§ **Task to carry out**
Render into Spanish the following sentence from the passage on substance use among people with psychotic disorders: "Also, about half of those with psychotic disorders smoked marijuana regularly."

§ **Source extract**
*** Begin section ***

Smoking, drinking, and drug abuse are significantly higher among people with psychotic disorders. This is not quite a surprising conclusion, but the hard numbers were generated and given statistical credence by the largest ever study of substance abuse among the population of the mentally ill.

Researchers from the Washington University School of Medicine in St. Louis and the University of Southern California, led by Washington University researcher Sarah M. Hartz, Ph.D., studied nearly 20,000 people, which included 9,142 psychiatric patients diagnosed with schizophrenia, bipolar disorder, or schizoaffective disorder. The study also studied over 10,000 healthy people without mental illness and assessed the incidence of nicotine use, alcohol intake, and use of drugs in this population. The results of the study were published in the online journal JAMA Psychiatry.

The study found that, among the 9,142 mentally ill patients, over 75 percent were regular smokers. Also, about half of those with psychotic disorders smoked marijuana regularly. The use of illicit drugs among the mentally ill was also at 50 percent. These numbers were significantly higher than the numbers tracked in the group of about 10,000 mentally healthy people, with regular smoking at 33 percent, marijuana use at 18 percent, use of illicit drugs at 12 percent. Furthermore, binge drinking in the psychiatrically ill sample was at 30 percent, while only 8 percent of the mentally healthy sample indulged in the habit.

These are disturbing numbers. Hartz said, "These patients tend to pass away much younger, with estimates ranging from 12 to 25 years earlier than individuals in the general population." She further explained that such deaths were caused by heart disease, cancer, and other preventable causes, instead of causes that one might expect in the population of the severely ill, such as drug overdose or suicide.

About 40 percent of mentally healthy people over the age of 50 used to smoke regularly, while fewer than 20 percent of those under 30 years old have been regular smokers. Among the mentally ill, however, the rate is more than 75 percent.

*** End section ***

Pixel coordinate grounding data
*** Begin section ***

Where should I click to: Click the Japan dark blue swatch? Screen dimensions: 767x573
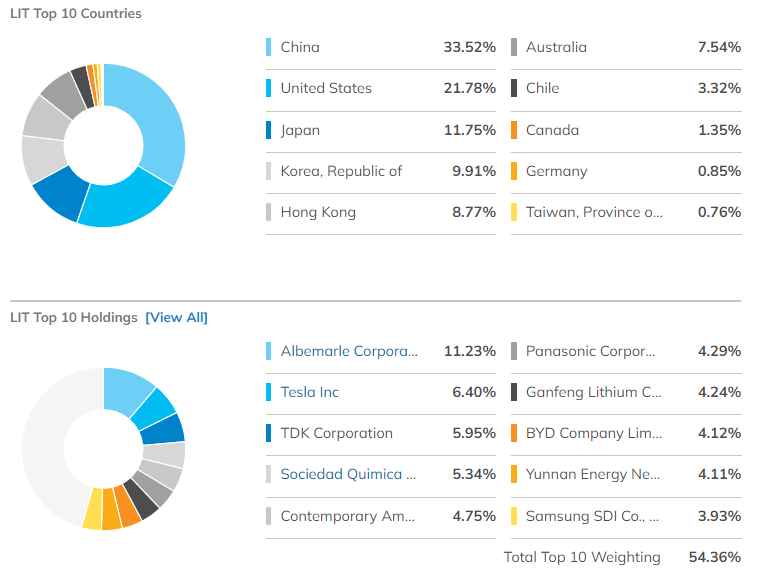coord(269,130)
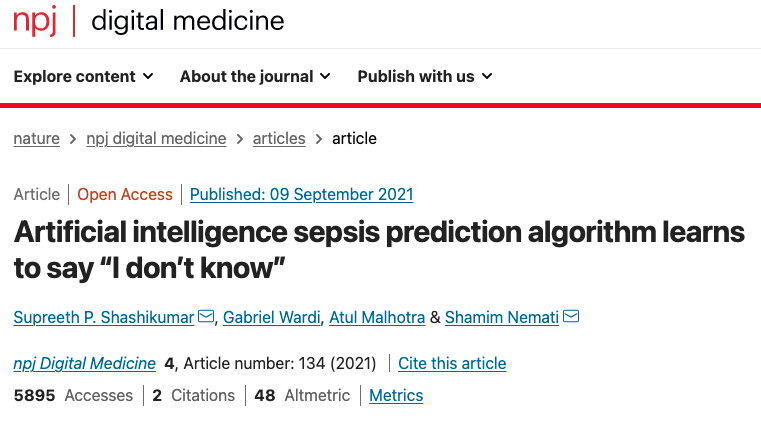Open Explore content menu
The height and width of the screenshot is (423, 761).
[x=83, y=76]
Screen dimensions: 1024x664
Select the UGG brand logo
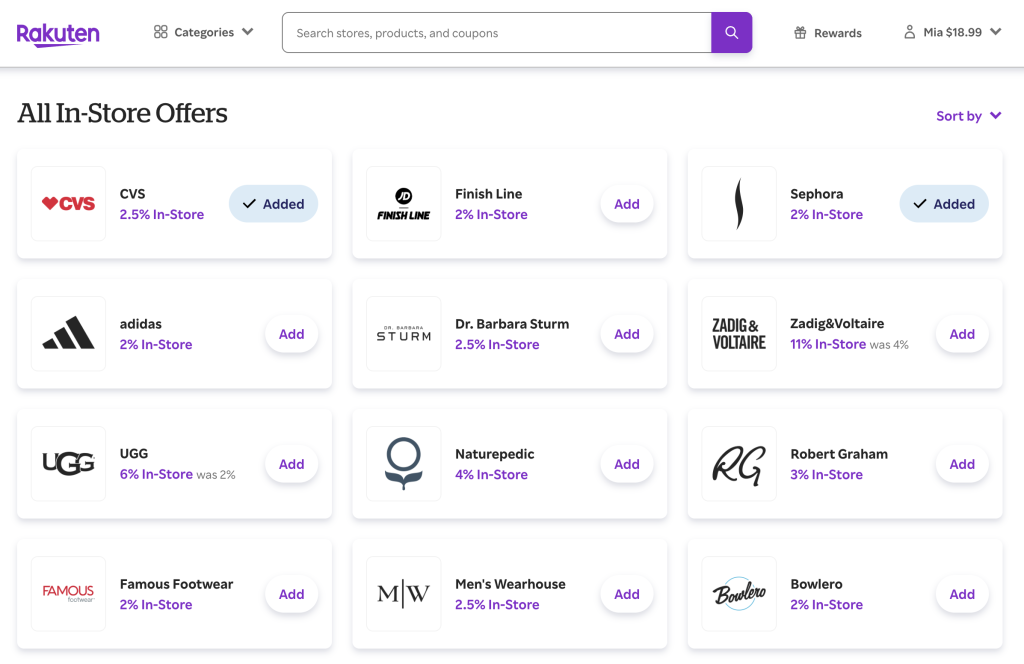tap(68, 464)
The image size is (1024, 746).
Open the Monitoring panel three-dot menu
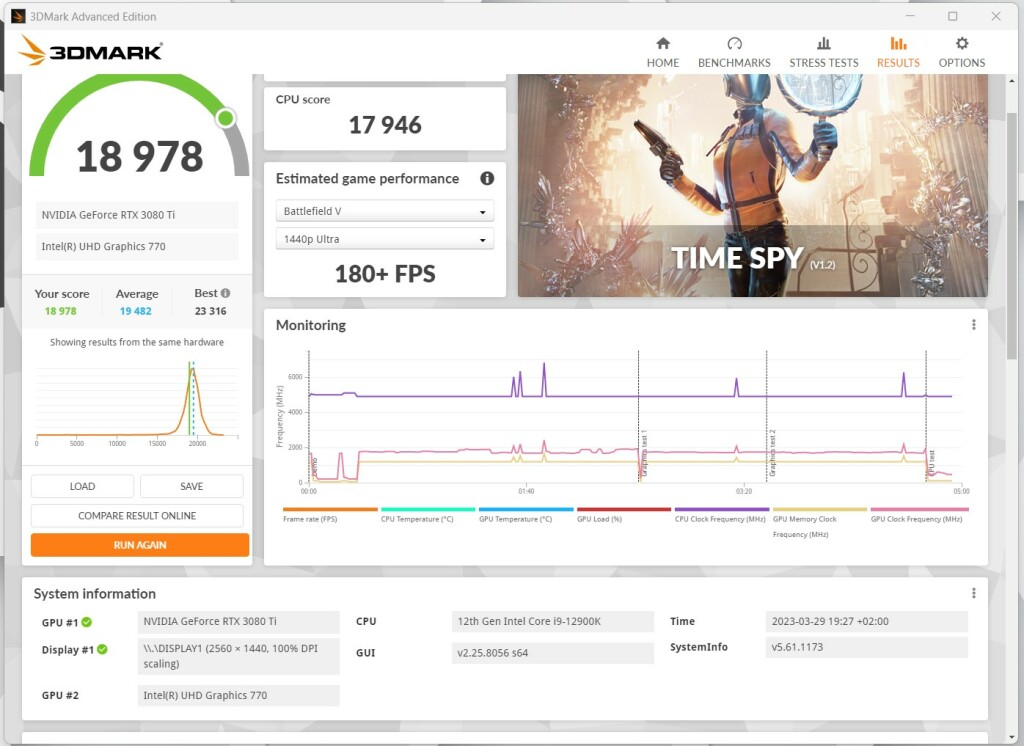point(973,324)
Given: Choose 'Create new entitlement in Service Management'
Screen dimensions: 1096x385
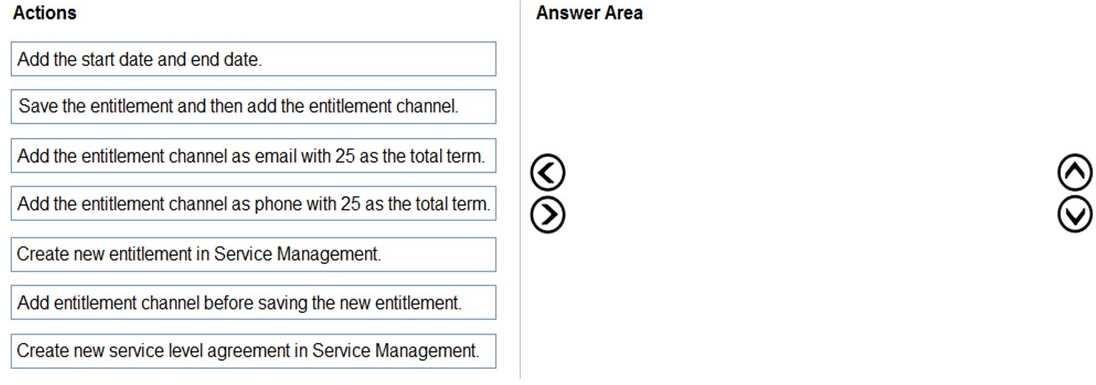Looking at the screenshot, I should point(253,254).
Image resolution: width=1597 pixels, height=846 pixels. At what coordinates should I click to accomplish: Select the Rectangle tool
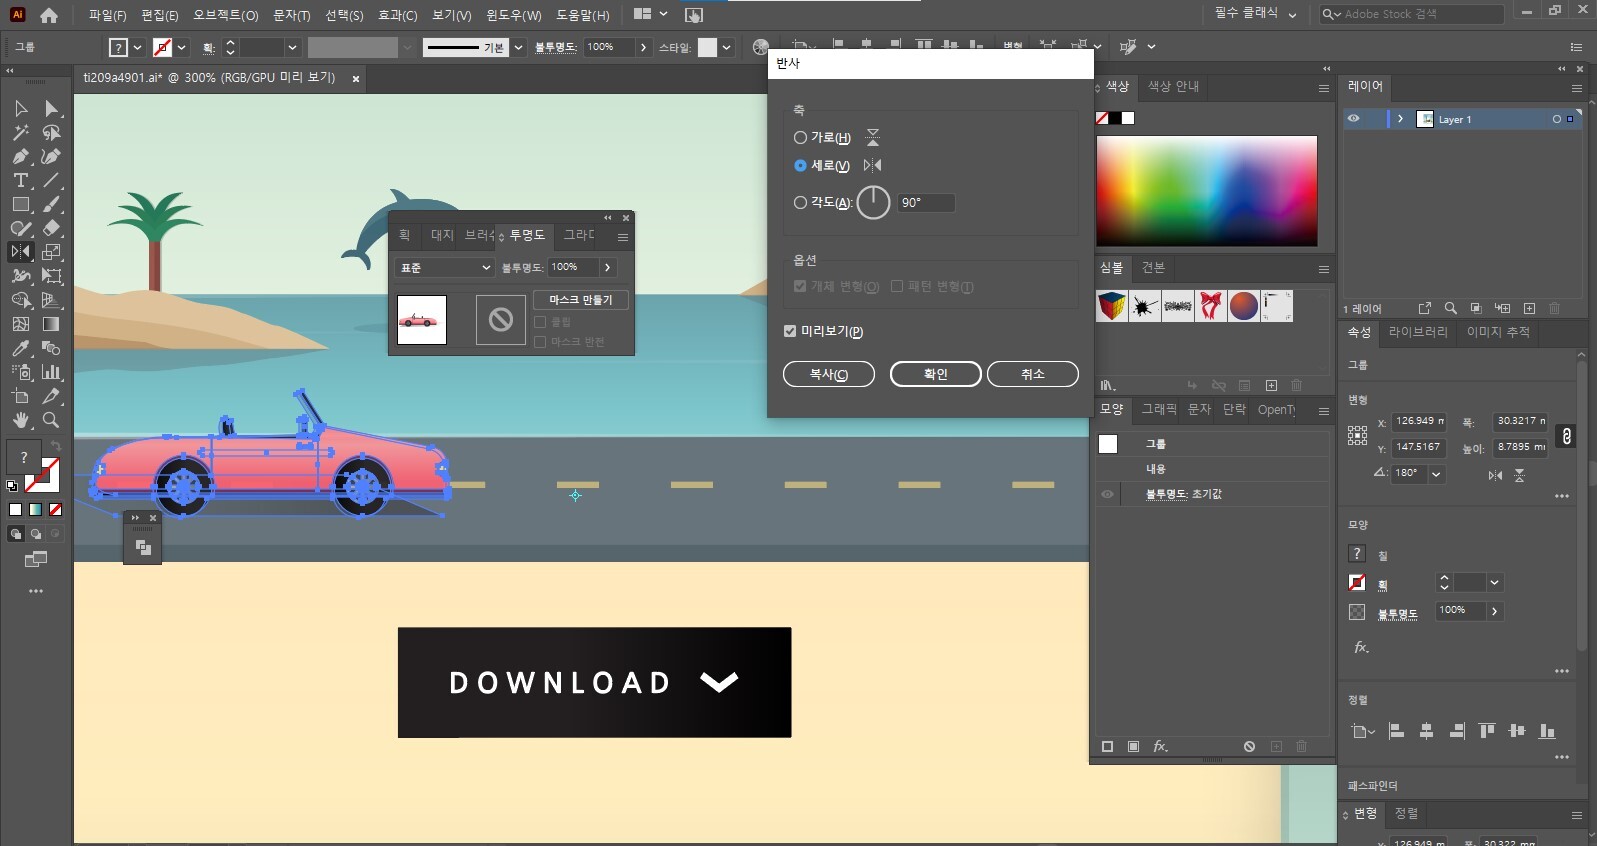tap(20, 205)
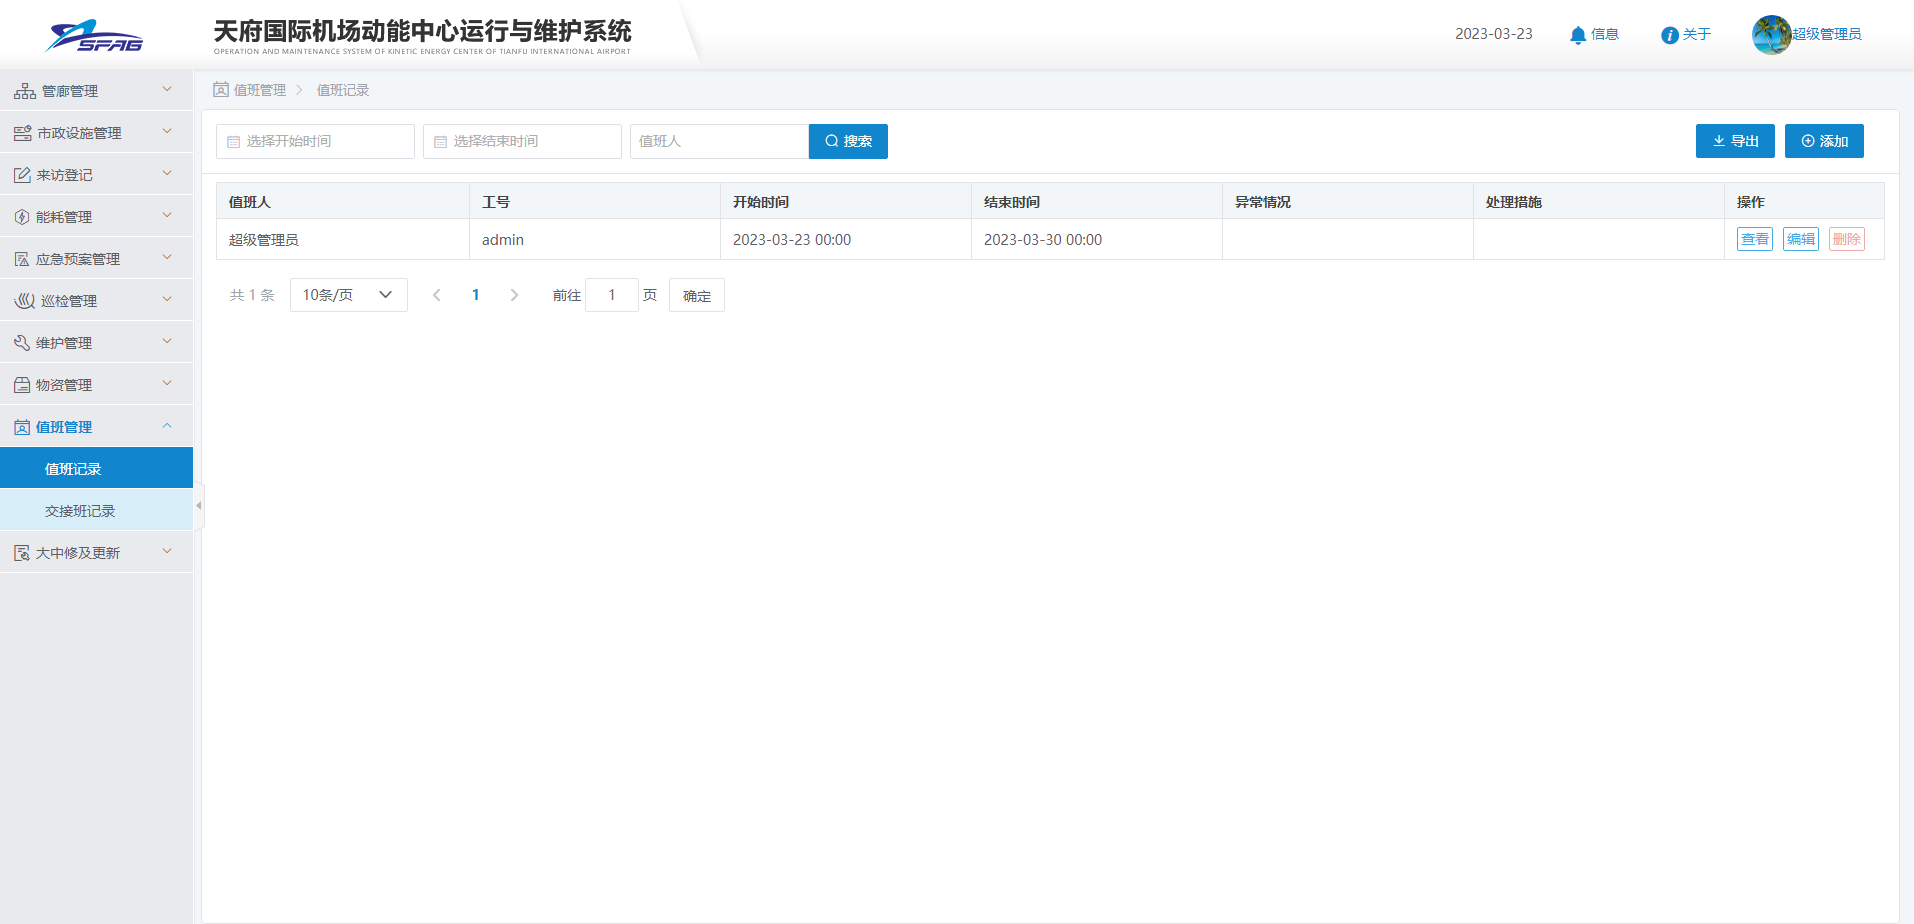Click the sidebar collapse handle arrow
Image resolution: width=1914 pixels, height=924 pixels.
tap(198, 506)
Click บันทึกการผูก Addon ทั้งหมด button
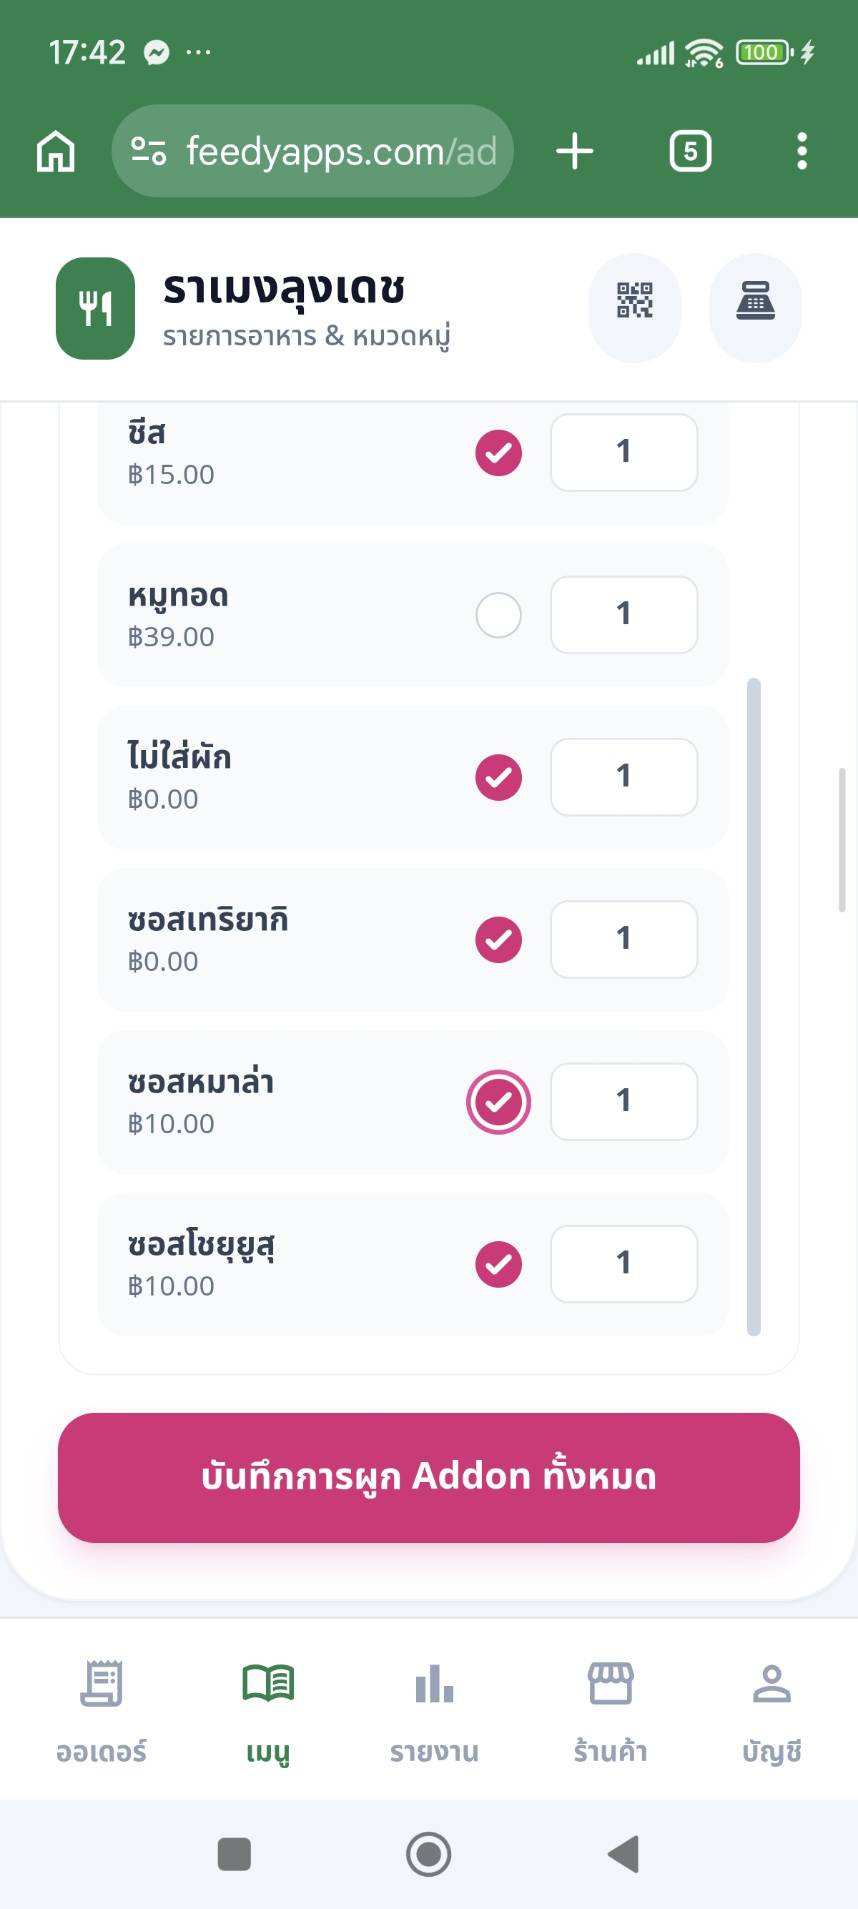858x1909 pixels. click(x=429, y=1477)
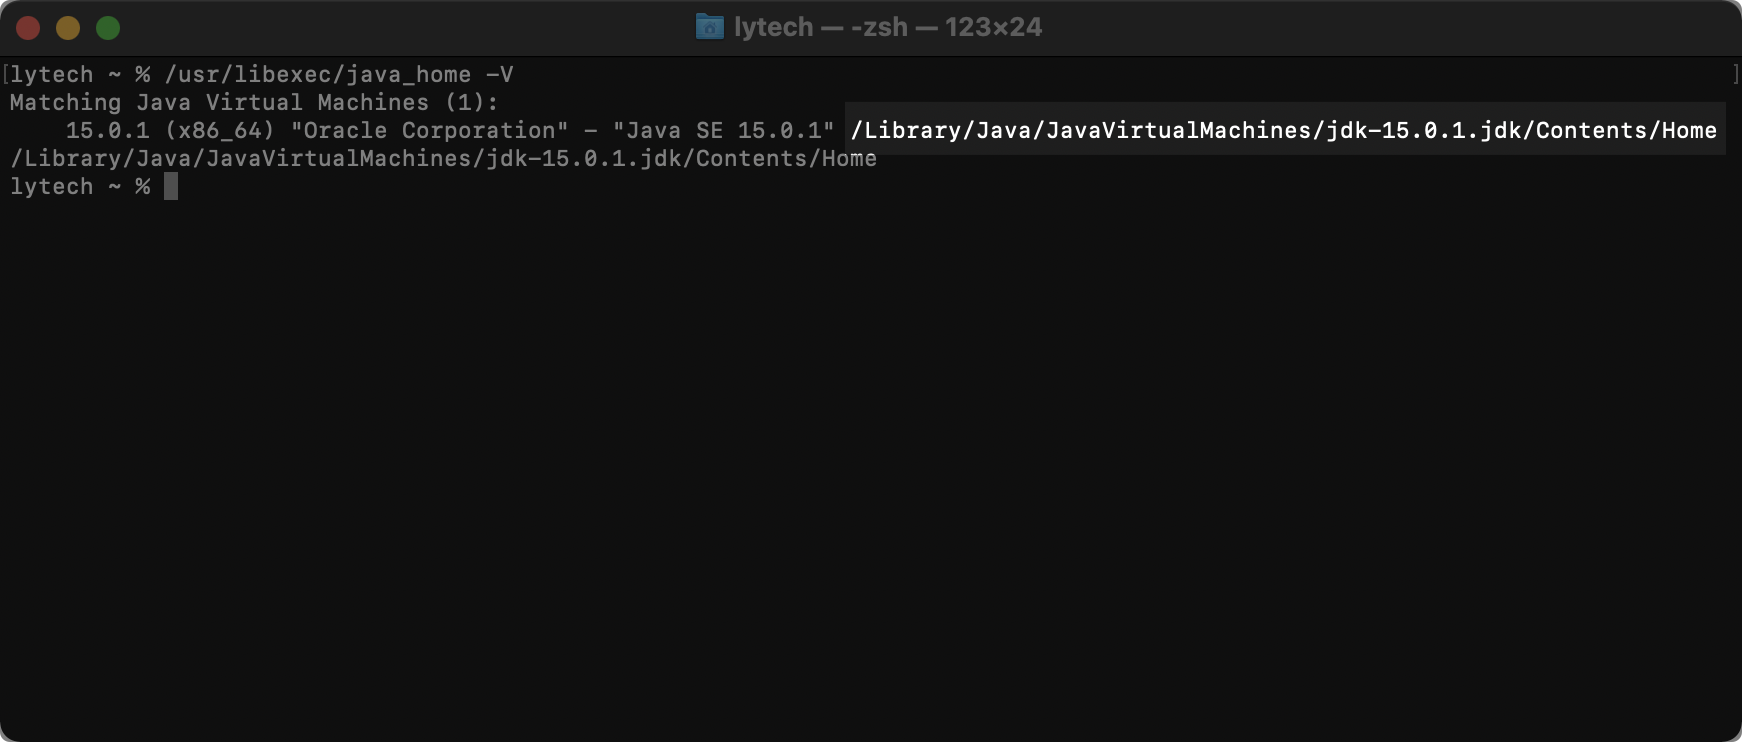Click the home folder icon in title bar
Viewport: 1742px width, 742px height.
709,27
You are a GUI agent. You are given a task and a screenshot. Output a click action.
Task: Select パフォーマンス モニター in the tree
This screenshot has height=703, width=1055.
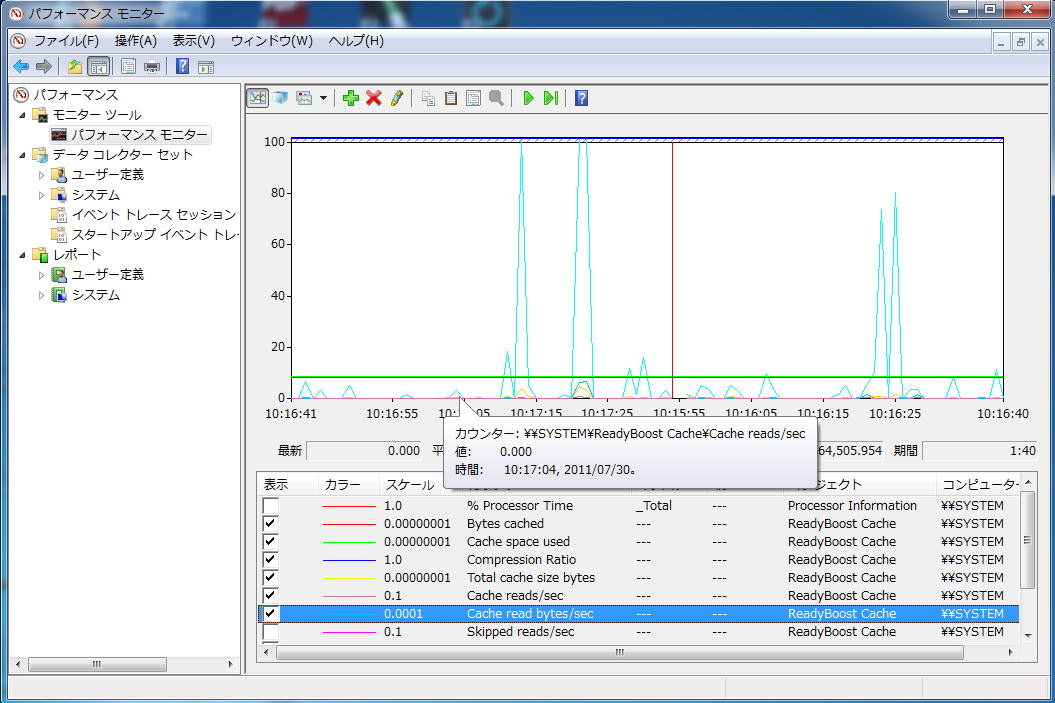(139, 134)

*** End section ***

§ **Answer space**
Además, aproximadamente la mitad de las personas con trastornos psicóticos fumaban marihuana con regularidad.